I tried to find a cap for the one pedal but with no other pedal is welded on and I decided not to risk careful grinding that could potentially weaken the crank if I am going ot ride it.  I think the bike spent some time on a farm and the most practical repair would be a weld right?  I decided to put back the improvised wooden pedal cap held in place with rusty wire as it was when I found it.  The chain and chainring cleaned up nicely.  I will post pictures of things as i continue.  I have ordered Dean Tires and look forward to receiving the wheels back from Sugar Wheel Works; a great company to work with so far.  I welcome any comments or helpful advice.  Sorry to those of you who prefer to "keep the crust".  I think vehicles fall into a far different category than coins (I also have a 49 Chevy 3100 pickup with a 350 engine that i installed).  Imagine some day in the future when people would send in their old bikes to a certification company so they could be graded and "slabbed" like coins.  Probably not too likely I think.  I ma thinking of finding a different seat for riding and wonder what others have done for a teens bike like this.  I am also leaning towards glue for the tires but have heard that Tufo tape would be good so any comments would be great. Also i will hang onto the original bulldog handles but also have ordered a pair repros from Bricycle


----------



## mike j (Jan 20, 2017)

Nice Peerless, great looking bike & a really fine rider. Good luck & have fun with it


----------



## syclesavage (Jan 21, 2017)

The green on the black is fantastic


----------



## Cooper S. (Jan 25, 2017)

You should consider a brooks, it'll look period correct but if that's too pricy there are many nock offs you can get.

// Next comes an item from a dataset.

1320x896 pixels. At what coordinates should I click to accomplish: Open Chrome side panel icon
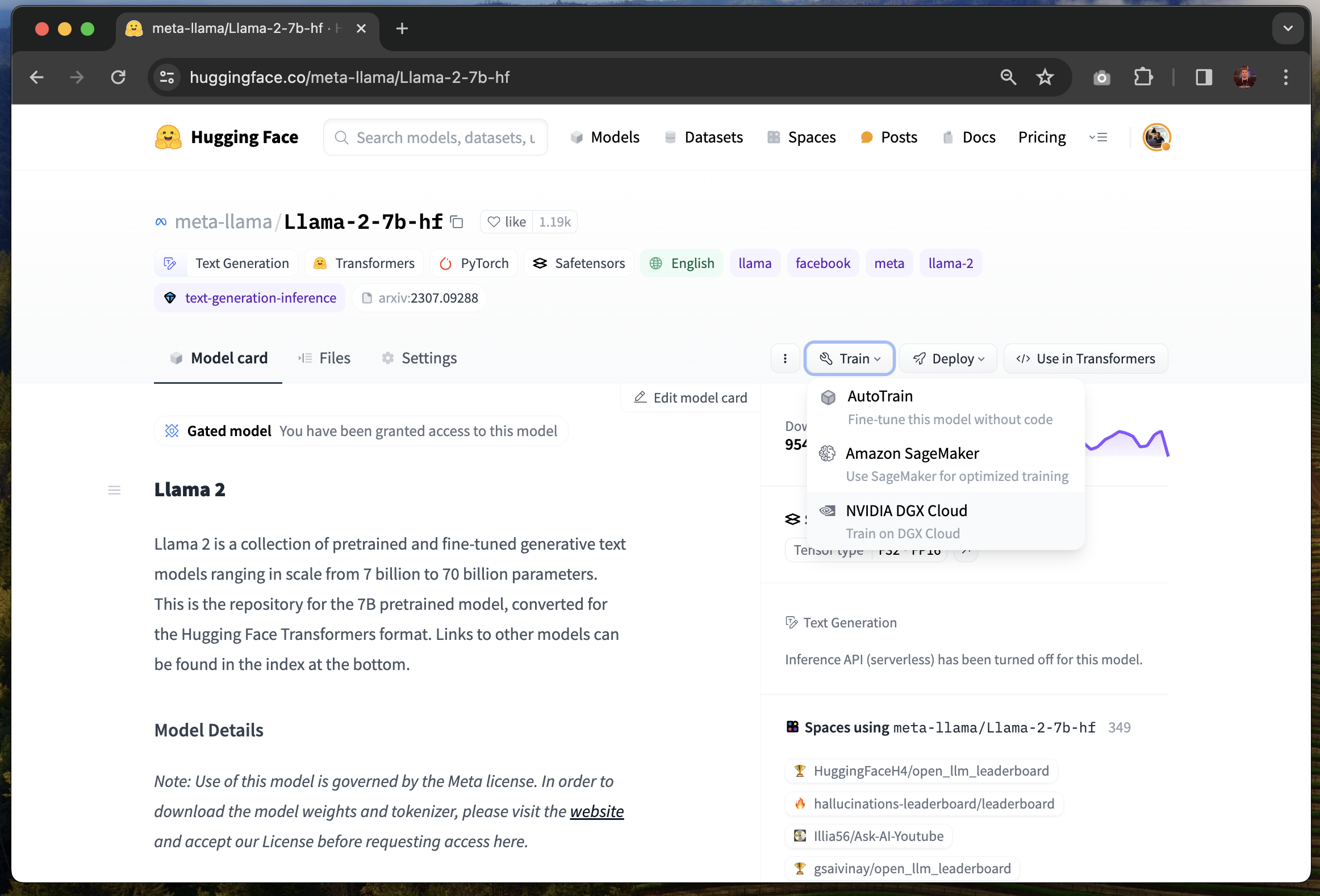(1204, 77)
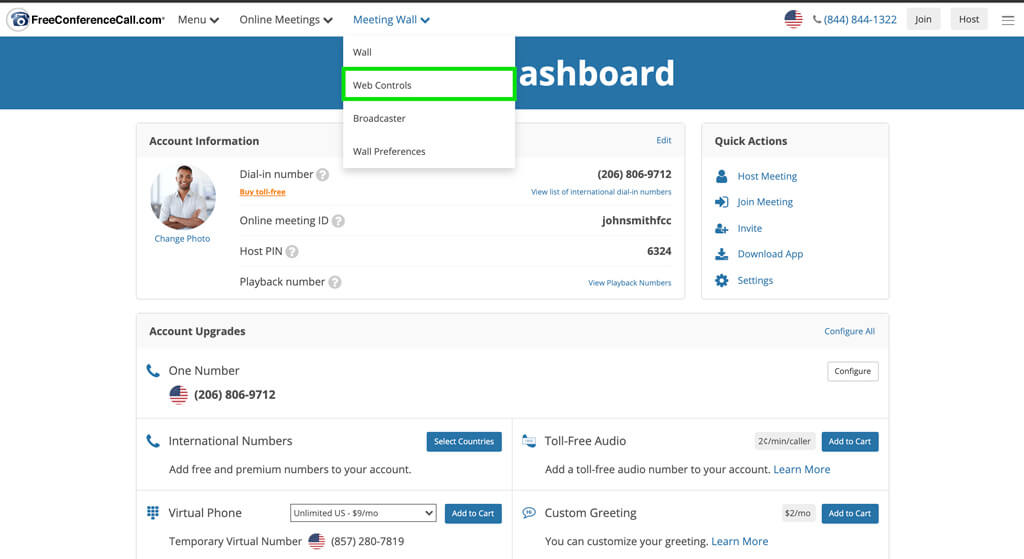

I really like that your refurbishing and not restoring!


----------



## TOCKubin (Jan 27, 2017)

Cooper S. said:


> You should consider a brooks, it'll look period correct but if that's too pricy there are many nock offs you can get. I really like that your refurbishing and not restoring!

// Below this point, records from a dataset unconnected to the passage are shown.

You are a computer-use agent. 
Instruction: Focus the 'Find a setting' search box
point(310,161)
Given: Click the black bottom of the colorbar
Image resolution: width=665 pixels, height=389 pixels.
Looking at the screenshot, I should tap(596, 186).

Yes, if I am going to ride it much I will use a different saddle.  One mishap and the leather would be done.  Would hate to be the guy that wrecks the saddle after 100 years!

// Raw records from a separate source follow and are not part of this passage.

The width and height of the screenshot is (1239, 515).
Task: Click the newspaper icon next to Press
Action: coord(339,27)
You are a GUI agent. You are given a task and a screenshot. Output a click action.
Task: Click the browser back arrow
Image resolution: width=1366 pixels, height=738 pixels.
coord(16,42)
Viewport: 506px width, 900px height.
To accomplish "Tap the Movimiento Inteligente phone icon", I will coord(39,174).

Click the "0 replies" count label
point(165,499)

Sent from my iPhone using Tapatalk


----------



## TOCKubin (Jan 29, 2017)

Hoping to put it all together today and glue the Robert Deans on the Rims!


----------



## TOCKubin (Jan 29, 2017)

Mostly done.  Just need to do some glue cleanup on rubber and have a lantern on order which should arrive soon.  Once more I want to thank Jason Nolin at Sugar Wheel Works in Portland for the outstanding work on lacing the rims with the old hubs!


----------



## willswares1220 (Jan 31, 2017)

Another one saved! Good Job!


----------



## Bikermaniac (Feb 6, 2017)

God job, it looks fantastic!


----------



## Scribble (Feb 10, 2017)

Stunning


----------



## buck hughes (Feb 13, 2017)

where do you buy those tires?


----------



## TOCKubin (Feb 14, 2017)

They are Robert Dean Tubulars.  He makes to order black 150 each white 175 each shipping included in that price.  Google him or look around on the cabe or the wheelmen. Clinchers just don't look the same.


----------



## stoney (Feb 14, 2017)

syclesavage said:


> The green on the black is fantastic




I thought the same thing


----------